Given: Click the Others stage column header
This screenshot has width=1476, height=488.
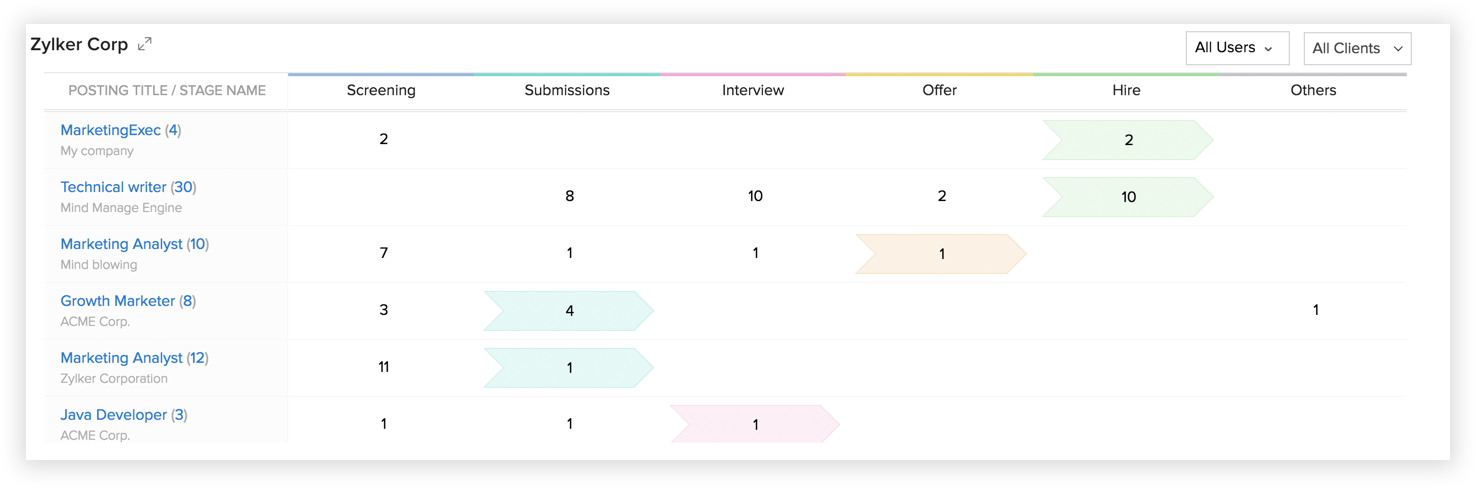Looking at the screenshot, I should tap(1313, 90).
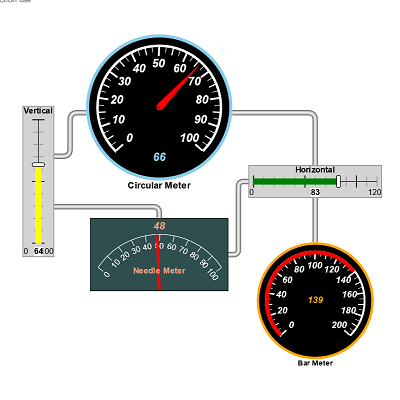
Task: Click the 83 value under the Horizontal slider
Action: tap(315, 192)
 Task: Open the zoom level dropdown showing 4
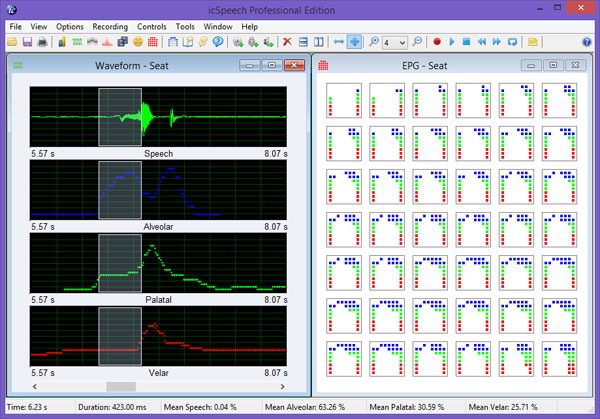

THE PROBLEM
An exact reproduction of the data is required, with pictures excluded.

WRITTEN RESPONSE
Given: Click the Others stage column header
This screenshot has width=1476, height=488.
Looking at the screenshot, I should tap(1313, 90).
Task: Click the 83 value under the Horizontal slider
Action: tap(315, 192)
 Task: Open the zoom level dropdown showing 4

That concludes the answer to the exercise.